CIANJUR, iNewsCianjur.id – Polsek Cibinong tak lagi menganggap perang sarung sebagai sekadar permainan anak-anak.
Aparat memberi peringatan tegas kepada para remaja yang masih nekat melakukan aksi tersebut, terutama pada malam hari.
Kapolsek Cibinong, AKP Roni Romdhon, menegaskan bahwa perang sarung kini kerap berubah menjadi aksi berbahaya. Modusnya pun makin mengkhawatirkan, sarung diisi benda keras agar lebih mematikan saat diayunkan ke lawan.
“Awalnya memang permainan tradisional, tapi sekarang sering disalahgunakan. Kalau sudah melukai orang, itu bukan lagi bercanda, tapi bisa masuk ranah pidana,” tegasnya, Jumat (20/2/2026).

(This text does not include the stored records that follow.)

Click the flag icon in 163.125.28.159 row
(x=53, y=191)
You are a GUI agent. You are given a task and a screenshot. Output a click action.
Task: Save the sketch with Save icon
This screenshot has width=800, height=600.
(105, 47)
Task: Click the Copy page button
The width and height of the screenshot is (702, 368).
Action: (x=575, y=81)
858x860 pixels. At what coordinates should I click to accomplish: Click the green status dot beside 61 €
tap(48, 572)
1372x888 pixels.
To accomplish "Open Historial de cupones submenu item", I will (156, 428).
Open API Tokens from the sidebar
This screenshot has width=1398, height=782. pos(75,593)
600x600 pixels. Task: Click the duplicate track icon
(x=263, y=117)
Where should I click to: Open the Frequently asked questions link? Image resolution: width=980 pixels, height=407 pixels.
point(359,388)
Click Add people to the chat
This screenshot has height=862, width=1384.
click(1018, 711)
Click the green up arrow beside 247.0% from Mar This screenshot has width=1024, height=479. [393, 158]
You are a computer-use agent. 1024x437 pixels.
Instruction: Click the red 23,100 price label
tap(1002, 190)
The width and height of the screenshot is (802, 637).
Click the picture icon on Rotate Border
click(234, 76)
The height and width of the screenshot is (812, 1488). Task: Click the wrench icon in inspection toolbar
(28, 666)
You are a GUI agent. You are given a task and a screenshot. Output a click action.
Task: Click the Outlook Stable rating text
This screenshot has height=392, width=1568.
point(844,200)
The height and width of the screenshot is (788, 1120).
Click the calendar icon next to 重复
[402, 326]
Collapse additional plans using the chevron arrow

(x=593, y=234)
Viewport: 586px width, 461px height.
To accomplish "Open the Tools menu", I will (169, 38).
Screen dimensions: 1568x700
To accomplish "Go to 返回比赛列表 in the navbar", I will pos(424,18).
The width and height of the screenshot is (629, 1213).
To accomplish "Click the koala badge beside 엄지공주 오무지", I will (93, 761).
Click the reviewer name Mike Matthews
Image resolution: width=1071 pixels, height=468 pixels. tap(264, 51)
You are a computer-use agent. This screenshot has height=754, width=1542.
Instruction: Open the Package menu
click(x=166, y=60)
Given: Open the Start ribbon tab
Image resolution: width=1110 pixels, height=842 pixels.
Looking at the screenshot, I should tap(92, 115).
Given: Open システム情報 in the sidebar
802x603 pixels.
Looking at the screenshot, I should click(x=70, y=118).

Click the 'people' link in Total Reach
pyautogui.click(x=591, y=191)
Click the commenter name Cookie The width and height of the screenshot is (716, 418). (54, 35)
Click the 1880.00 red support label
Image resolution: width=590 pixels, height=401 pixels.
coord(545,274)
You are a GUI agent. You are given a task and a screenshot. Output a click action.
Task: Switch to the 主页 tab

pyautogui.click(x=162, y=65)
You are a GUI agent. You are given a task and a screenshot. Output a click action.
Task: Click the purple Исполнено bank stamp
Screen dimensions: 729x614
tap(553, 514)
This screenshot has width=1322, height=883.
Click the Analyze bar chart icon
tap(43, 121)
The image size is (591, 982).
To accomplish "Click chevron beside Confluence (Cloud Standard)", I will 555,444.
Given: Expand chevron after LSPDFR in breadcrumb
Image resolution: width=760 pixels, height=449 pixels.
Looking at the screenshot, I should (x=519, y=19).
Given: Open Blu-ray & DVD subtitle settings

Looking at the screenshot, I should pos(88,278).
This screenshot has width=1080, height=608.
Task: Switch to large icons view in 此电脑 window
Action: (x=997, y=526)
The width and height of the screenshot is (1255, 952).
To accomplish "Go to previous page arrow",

Tak hanya perang sarung, polisi juga menyoroti maraknya tawuran antar kelompok remaja yang kerap terjadi saat malam hingga dini hari. Aksi tersebut dinilai meresahkan warga dan berpotensi menimbulkan korban serius.
Sebagai respons, jajaran Polsek Cibinong meningkatkan patroli di titik-titik rawan serta melakukan pendekatan ke sekolah dan tokoh masyarakat. Orang tua pun diminta lebih peka terhadap aktivitas anak-anaknya di luar rumah, terutama pada malam hari.
“Kami tidak akan ragu bertindak tegas sesuai hukum yang berlaku jika menemukan pelaku tawuran maupun perang sarung yang mengganggu ketertiban,” ujar Roni.
Polisi berharap peringatan ini menjadi alarm keras bagi para remaja dan orang tua. Energi muda, kata dia, seharusnya disalurkan ke kegiatan positif bukan justru berujung di kantor polisi.